Make money grow on trees

Let’s go back to when you were a child. You looked up at a tree and thought… If money is made from paper and paper comes from tress, surely, I can make money grow from trees! Or maybe, you asked your parents for something extraordinarily expensive and they responded with “money doesn’t grow on trees”. We have always been told that we cannot make money grow on trees… Until now. There are a couple steps we can take in our businesses to grow dollar bills as easily as trees grow leaves.

Money Does Grow on Trees

You might be wondering at this point if we are really talking about how to make money grow on trees. Unless your company has access and uses natural capital, you probably cannot physically make money grow from trees. But we are still going to show you how to grow using what every company has. First, let’s look at a company that makes money grow on trees.

Clean Water Services is a water utility company in Oregon that faced an opportunity to make real change. Their only water source, coined the “sluggish” river, became the first river in the state to fail to meet the Clean Water Act. This Act mandated that the Clean Water Services make a change or face severe consequences. Needing to dramatically cool the discharged water from their waste management facilities, Clean Water Services faced two options. These options included either investing $102-255 million to cool the water or using nature’s own capital to cool the water at a mere $12 million.

In this case, the choice was obvious. Over the next 5 years, they would invest in planting trees to cover the river and won various EPA awards because of their successful use of natural capital. Because of their decision to go with the latter option, Clean Water Services increased their bottom line by planting trees – essentially making money grow on trees. The great thing is that if you are creative enough, you have the ability to capitalize on what is already provided. If you want to read more about this case study, click here to access it on Harvard Business Review.

If you are looking to learn how to make money grow on trees, it’s important that you have to tools to accomplish that task. Click here to download our 3 Best Tools!

How to Make Money Grow on Trees

What are some necessities required to grow a healthy tree? You need a seed, healthy soil, water, and sunshine. It’s simple! So, if it’s so simple, why do we not see that the same methodology working in our own businesses? Whether it be a business model or a person, you need an idea. You need a team surrounding you to bring the idea to fruition.
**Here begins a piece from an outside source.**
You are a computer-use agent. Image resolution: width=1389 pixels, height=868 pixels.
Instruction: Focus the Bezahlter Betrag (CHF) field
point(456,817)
Money is required to make it happen. You must continually invest in knowledge and advancing your product or service or risk getting left behind by competition. Let’s start taking your business to the next level!

Plant a Seed

First, figure out what type of tree you want to plant. This can include an idea, a person, or a business model. Apple’s seed was Steve Jobs. He had the idea and passion to revolutionize technology. Amazon converted to a subscription model and partnered with UPS to do logistics. Google took their algorithm and provided a free product for consumers while providing an advertising platform for companies.
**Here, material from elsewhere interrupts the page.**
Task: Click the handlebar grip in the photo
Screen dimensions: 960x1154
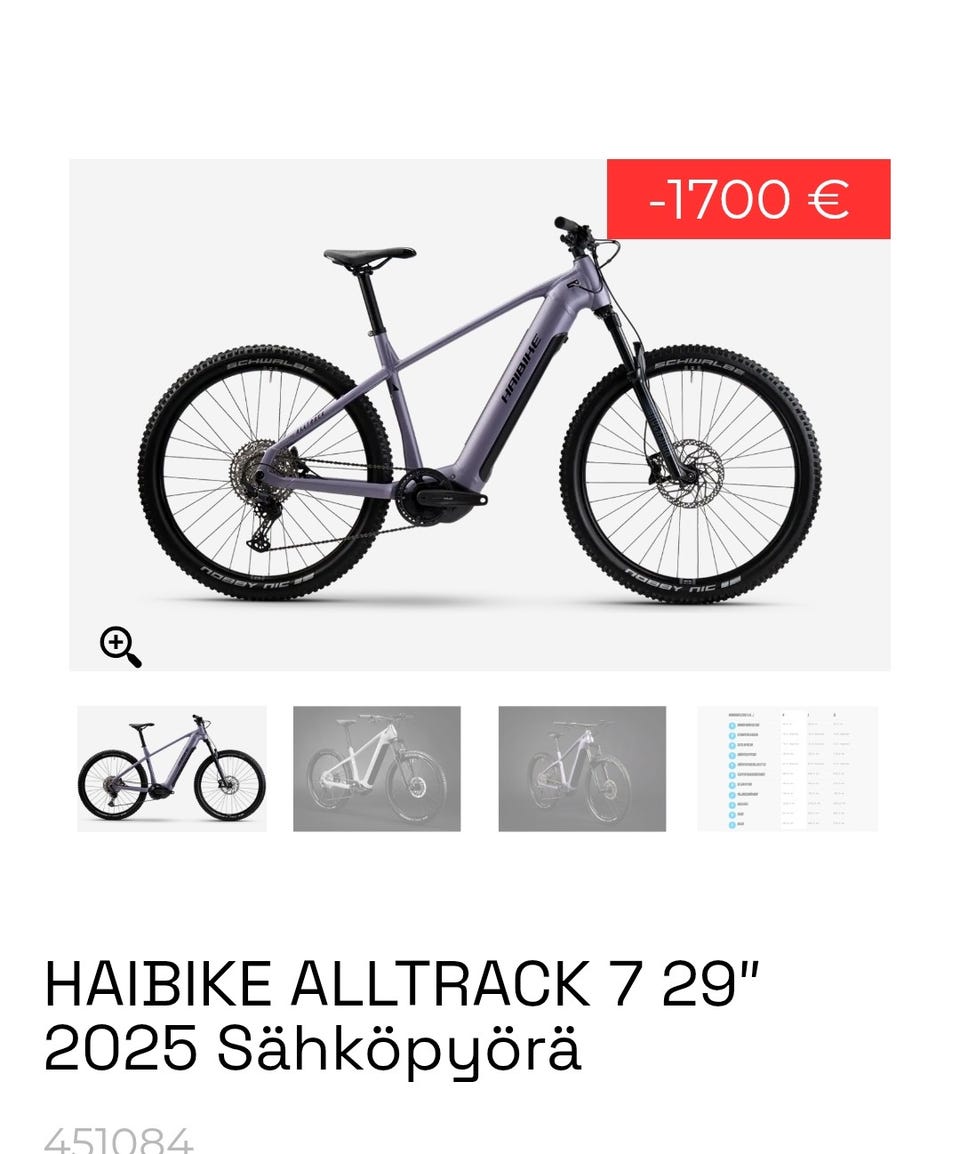Action: coord(565,224)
Once you have identified what you want to do and where you want to do it, it’s important to commit to it. Remember though, it is okay to adapt as you learn what works and does not work. But, be aware that many young companies decide to pivot too quickly to prevent making a mistake and lose out on a great reward. You are missing out on an opportunity to make money grow on trees if you continue to change the type of product or service and how to deliver it every six months. Commit to your seed.

Toil Your Soil

The next step is to plan it in fertile soil. A seed is useless if it isn’t planted in nutrient-rich soil. By setting yourself up with a great foundation, you will be more likely to reap great rewards. What does this mean for you as the financial leader of your company? Have the resources, the right team, and the place that this seed would thrive. You wouldn’t plant a palm tree in Siberia.

Then, have a hyper-focused goal to reach X customers, $Y million in revenue, or enter Z more states/countries. Whatever that goal is, paint it on the walls and breathe it every second of the work day. A great leader will continue to remind and encourage the team of those goals.

You will still run into a few roadblocks while you try to toil your soil. As a financial leader, it can sometimes be frustrating when your entrepreneur chases multiple “squirrels”, losing their focus repeatedly. But thankfully, you can help guide them back onto a focused path towards success. Instead of getting annoyed, encourage them that if they focus on this one product or model, they can chase after that squirrel later. Keep in mind, your attitude toward your entrepreneur and the company’s goals will determine the level of success they achieve.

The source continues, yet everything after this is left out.